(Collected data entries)
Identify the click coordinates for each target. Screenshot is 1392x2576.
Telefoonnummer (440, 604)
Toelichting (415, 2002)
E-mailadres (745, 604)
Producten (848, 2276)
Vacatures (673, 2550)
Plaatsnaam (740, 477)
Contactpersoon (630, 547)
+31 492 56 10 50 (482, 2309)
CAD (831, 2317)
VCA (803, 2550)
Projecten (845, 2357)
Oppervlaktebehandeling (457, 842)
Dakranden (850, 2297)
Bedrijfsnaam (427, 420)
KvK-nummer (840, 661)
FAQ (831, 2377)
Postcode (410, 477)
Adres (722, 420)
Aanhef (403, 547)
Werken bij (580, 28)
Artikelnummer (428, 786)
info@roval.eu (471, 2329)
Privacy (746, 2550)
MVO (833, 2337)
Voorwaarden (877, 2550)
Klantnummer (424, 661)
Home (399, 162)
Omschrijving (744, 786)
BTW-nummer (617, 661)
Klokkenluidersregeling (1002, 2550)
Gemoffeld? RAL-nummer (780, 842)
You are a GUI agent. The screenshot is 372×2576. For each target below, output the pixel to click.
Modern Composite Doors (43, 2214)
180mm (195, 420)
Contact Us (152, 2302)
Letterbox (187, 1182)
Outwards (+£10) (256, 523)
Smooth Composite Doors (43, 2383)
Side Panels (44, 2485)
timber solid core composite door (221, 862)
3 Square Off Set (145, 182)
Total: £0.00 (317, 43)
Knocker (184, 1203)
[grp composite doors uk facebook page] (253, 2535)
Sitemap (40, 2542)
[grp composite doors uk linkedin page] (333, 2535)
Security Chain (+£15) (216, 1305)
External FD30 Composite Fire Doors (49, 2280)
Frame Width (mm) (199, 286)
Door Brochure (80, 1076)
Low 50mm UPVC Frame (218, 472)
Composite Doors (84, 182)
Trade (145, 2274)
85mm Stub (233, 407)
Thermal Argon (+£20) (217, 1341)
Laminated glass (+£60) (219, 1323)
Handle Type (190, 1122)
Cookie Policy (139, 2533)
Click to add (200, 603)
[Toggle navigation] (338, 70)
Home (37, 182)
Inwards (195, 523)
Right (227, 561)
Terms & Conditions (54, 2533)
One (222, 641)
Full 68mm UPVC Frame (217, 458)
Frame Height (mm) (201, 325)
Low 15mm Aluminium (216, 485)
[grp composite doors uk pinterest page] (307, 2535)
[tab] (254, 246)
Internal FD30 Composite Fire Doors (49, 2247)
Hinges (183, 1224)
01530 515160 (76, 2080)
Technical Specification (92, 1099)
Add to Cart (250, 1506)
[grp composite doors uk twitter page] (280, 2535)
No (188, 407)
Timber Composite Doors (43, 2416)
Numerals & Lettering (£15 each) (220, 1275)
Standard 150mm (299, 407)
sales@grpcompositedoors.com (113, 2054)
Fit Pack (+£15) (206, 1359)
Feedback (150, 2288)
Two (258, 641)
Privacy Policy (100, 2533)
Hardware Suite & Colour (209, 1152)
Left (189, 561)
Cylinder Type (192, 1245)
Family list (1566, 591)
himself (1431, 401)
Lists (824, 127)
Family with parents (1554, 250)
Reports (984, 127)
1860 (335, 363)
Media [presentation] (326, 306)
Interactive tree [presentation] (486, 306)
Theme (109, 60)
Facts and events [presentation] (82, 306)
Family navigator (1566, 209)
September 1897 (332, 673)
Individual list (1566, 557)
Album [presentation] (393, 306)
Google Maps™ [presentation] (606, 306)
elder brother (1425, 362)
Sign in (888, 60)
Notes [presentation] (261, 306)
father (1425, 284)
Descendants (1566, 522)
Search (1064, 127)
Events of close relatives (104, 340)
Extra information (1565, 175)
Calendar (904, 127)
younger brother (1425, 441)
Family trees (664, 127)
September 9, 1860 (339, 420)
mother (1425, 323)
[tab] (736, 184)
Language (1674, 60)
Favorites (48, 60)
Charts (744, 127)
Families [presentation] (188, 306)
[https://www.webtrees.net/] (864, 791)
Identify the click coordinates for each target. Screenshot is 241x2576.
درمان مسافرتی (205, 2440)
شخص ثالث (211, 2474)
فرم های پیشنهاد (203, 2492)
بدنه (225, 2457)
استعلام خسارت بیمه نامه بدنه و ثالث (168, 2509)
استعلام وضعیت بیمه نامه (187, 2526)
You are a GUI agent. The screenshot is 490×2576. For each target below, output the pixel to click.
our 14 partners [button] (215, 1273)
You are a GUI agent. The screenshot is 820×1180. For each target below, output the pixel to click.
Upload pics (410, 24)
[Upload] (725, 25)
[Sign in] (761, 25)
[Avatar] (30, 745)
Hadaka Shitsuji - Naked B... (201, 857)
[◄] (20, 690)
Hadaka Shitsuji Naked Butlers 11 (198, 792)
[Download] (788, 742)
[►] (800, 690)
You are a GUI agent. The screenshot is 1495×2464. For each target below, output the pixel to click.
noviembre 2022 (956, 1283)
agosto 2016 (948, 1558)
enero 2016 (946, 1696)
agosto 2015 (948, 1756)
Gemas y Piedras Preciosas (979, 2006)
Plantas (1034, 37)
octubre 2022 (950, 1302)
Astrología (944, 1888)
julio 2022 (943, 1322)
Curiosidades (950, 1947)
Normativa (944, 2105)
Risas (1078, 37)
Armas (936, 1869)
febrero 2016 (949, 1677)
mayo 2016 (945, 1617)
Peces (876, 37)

▶ [Directions for this task]
Retype only the lines above between the line with "Klantnummer (424, 661)" and the line with "Smooth Composite Doors (43, 2383)", counting those two lines as well, and keep every character as it is.

▶ [Exercise output]
Klantnummer (424, 661)
Home (399, 162)
Omschrijving (744, 786)
BTW-nummer (617, 661)
Klokkenluidersregeling (1002, 2550)
Gemoffeld? RAL-nummer (780, 842)
You are a GUI agent. The screenshot is 372×2576. For each target below, output the pixel to click.
Modern Composite Doors (43, 2214)
180mm (195, 420)
Contact Us (152, 2302)
Letterbox (187, 1182)
Outwards (+£10) (256, 523)
Smooth Composite Doors (43, 2383)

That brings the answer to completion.